§ **Task statement**: Lines from the one holding "The width and" through the end of the entries, inclusive, form the whole output; reproduce them exactly and omit pictures.

§ **Saved data entries**:

☆ ☆ ☆ ☆ ☆

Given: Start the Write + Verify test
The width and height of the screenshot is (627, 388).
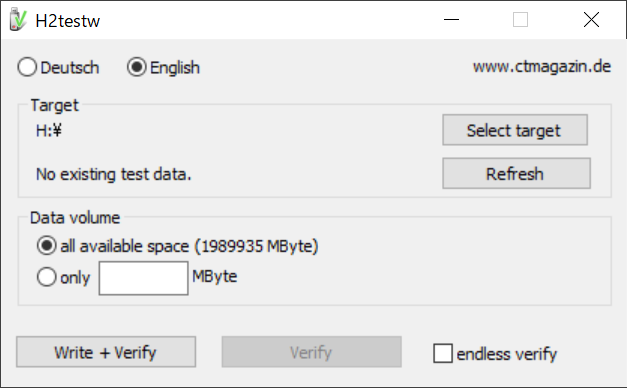Looking at the screenshot, I should pos(106,352).
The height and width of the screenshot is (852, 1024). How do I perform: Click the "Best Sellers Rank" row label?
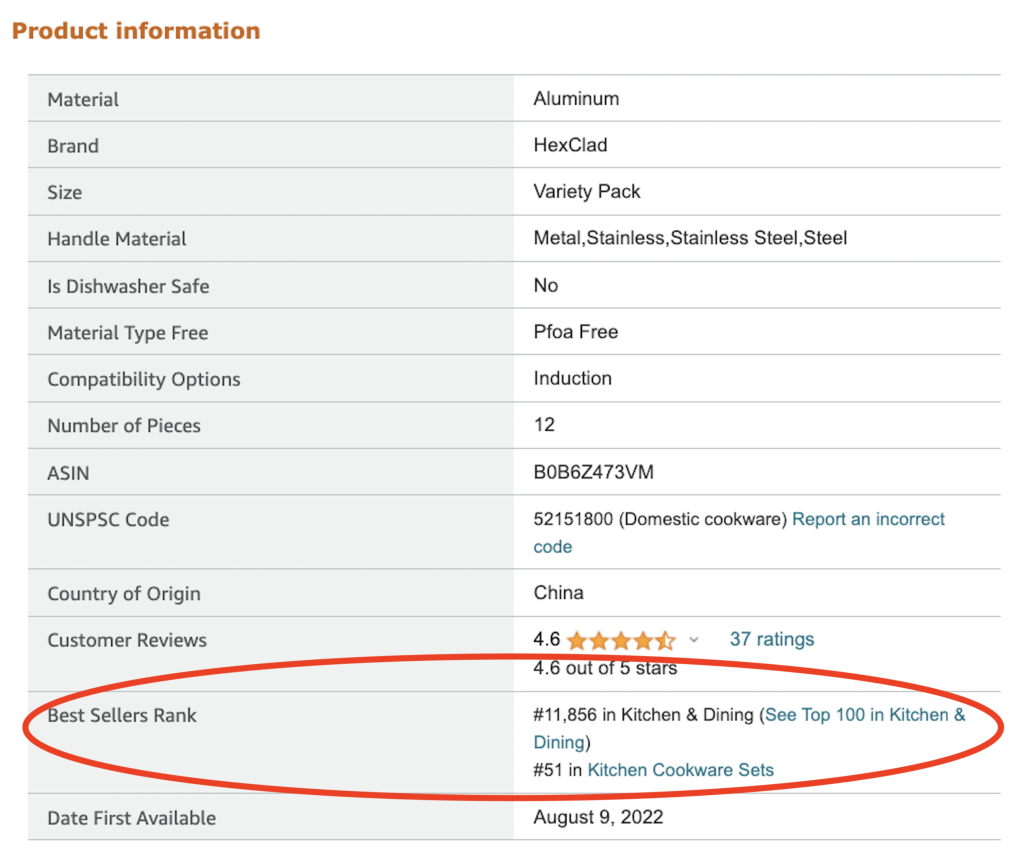pos(124,715)
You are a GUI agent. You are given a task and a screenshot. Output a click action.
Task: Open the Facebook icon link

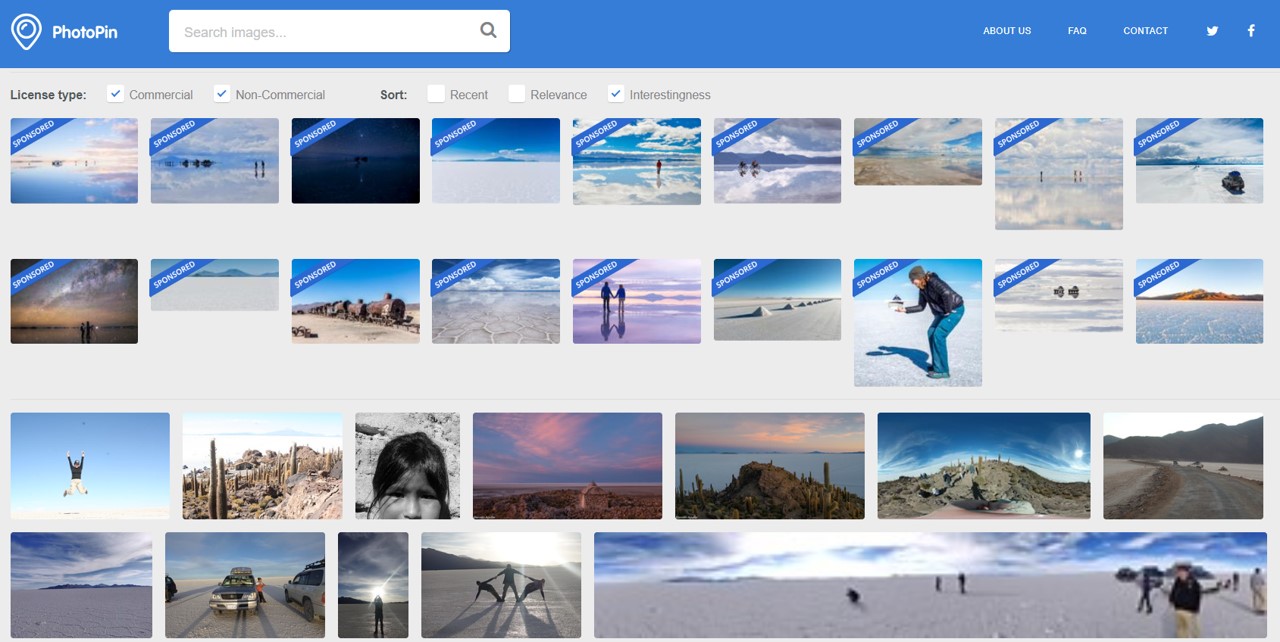(1251, 31)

☆ ☆ ☆ ☆ ☆

§ **Task output**:
The width and height of the screenshot is (627, 388).
Looking at the screenshot, I should pos(106,352).
The height and width of the screenshot is (852, 1024). How do I perform: Click the "Best Sellers Rank" row label?
pos(124,715)
You are a GUI agent. You are given a task and a screenshot. Output a click action.
Task: Open the Facebook icon link

(1251, 31)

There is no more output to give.